7 Floating Point Arithmetic

Real numbers cannot be represented exactly on digital computers. This subsection covers how numbers are stored in the IEEE 754 floating point format, the precision limits of that representation, and the special values and arithmetic pitfalls that arise in practice. Understanding these fundamentals is a prerequisite for analyzing any numerical algorithm.

7.1 Floating Point Representation

Real numbers are stored in computers using a finite-bit format analogous to scientific notation.

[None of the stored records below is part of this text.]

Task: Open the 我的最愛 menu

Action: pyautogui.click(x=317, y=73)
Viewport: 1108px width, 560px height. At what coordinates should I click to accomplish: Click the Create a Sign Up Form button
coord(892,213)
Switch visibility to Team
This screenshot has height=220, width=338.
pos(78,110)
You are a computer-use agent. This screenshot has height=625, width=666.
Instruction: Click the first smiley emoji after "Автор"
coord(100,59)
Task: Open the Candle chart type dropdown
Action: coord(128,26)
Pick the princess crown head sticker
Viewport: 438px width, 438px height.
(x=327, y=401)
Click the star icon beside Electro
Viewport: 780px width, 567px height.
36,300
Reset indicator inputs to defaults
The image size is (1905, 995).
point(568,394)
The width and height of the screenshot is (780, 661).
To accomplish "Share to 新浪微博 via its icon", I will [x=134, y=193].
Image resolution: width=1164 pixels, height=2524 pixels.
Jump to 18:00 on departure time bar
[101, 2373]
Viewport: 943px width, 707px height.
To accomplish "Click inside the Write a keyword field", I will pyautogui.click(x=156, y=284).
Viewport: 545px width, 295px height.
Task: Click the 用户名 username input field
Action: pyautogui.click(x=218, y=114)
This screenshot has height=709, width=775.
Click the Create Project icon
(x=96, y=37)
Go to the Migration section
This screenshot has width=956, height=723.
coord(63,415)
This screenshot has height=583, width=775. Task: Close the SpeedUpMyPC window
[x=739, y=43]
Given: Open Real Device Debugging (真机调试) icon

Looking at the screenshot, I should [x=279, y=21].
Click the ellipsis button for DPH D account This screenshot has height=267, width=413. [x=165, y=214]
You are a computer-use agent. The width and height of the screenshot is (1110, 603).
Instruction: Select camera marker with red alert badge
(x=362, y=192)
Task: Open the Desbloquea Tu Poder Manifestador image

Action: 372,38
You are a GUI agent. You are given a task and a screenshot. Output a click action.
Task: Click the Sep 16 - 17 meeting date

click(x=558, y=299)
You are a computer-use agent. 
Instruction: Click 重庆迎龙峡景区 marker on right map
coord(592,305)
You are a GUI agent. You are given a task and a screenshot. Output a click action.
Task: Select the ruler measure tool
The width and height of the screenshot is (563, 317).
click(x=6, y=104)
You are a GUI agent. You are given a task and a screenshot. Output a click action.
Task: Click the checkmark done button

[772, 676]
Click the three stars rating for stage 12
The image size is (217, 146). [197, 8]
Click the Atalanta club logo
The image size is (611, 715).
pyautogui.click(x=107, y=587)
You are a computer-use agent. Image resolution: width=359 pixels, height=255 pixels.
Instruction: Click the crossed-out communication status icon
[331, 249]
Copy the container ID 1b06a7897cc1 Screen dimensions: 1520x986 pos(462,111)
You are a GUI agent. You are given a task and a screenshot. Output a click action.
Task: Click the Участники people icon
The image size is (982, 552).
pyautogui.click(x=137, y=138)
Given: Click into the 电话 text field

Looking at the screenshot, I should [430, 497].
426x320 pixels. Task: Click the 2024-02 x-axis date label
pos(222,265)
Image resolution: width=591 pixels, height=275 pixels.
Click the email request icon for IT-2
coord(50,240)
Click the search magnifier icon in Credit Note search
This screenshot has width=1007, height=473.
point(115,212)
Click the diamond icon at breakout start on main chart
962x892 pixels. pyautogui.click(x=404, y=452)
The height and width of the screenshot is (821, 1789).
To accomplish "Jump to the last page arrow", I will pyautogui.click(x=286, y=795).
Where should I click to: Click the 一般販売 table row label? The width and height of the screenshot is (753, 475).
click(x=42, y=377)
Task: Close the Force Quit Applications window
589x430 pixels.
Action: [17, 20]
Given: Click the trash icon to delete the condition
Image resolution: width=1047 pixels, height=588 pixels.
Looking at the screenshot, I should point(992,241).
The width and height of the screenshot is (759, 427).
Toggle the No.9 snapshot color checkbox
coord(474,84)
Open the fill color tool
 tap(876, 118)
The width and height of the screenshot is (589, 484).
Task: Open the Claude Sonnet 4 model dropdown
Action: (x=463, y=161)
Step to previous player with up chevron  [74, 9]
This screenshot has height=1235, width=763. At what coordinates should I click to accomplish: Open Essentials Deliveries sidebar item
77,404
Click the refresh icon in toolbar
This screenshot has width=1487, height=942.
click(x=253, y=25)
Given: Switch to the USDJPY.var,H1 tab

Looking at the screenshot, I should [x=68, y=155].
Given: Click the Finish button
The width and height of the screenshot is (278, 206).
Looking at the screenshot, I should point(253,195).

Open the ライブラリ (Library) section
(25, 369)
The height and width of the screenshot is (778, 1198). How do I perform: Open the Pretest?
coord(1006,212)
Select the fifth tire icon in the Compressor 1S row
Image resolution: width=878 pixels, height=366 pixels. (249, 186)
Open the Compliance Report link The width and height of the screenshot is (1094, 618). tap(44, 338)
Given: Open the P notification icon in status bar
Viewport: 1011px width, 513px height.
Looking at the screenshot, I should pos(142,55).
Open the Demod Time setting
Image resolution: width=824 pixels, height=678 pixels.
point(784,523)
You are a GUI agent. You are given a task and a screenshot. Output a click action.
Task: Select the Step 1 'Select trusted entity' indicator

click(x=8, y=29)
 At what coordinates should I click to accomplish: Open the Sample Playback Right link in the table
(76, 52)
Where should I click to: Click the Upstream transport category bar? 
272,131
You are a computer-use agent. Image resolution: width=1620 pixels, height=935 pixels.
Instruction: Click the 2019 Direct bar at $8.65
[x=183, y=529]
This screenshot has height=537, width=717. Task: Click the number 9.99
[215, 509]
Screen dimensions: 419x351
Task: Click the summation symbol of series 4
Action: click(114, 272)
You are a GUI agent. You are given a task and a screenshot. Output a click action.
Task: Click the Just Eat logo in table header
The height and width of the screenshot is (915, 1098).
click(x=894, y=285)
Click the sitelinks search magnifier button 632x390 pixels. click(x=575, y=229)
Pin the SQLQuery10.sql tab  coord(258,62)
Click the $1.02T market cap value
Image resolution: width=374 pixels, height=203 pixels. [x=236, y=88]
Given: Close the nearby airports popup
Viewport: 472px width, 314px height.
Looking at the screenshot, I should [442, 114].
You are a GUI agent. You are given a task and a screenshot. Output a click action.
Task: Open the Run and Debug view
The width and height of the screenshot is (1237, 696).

The key parameters are the number of bits for the sign, exponent, and significand.

Definition: Floating Point Representation

A normalized floating point number has the form \[x = (-1)^s \times (1.f) \times 2^e,\] where \(s\) is the sign bit, \(f\) is the fractional significand (mantissa), \(e\) is the exponent, and the leading 1 is implicit (hidden bit). The IEEE 754 standard defines two primary formats:

Single precision (32-bit): 1 sign, 8 exponent, 23 fraction bits.
Double precision (64-bit): 1 sign, 11 exponent, 52 fraction bits.

The exponent field uses a biased representation with bias \(= 2^{k-1} - 1\) (\(k\) = exponent bits).

Example

16-bit floating point. With 1 sign, 5 exponent (bias \(= 15\)), and 10 fraction bits, represent \(-3.25\):

Sign \(= 1\) (negative).
\(3.25_{10} = 11.01_2\).
Normalize: \(1.101_2 \times 2^1\).
Biased exponent: \(1 + 15 = 16 = 10000_2\).
Fraction bits: \(1010000000\).
Final: \(1\;10000\;1010000000\).

Exercise

Refer to the result above.

Encode the number \(+5.5\) in the 16-bit format above (1 sign, 5 exponent, 10 fraction bits, bias \(= 15\)). Show each step.
How many distinct normalized numbers can be represented with 5 exponent bits and 10 fraction bits (excluding special values)?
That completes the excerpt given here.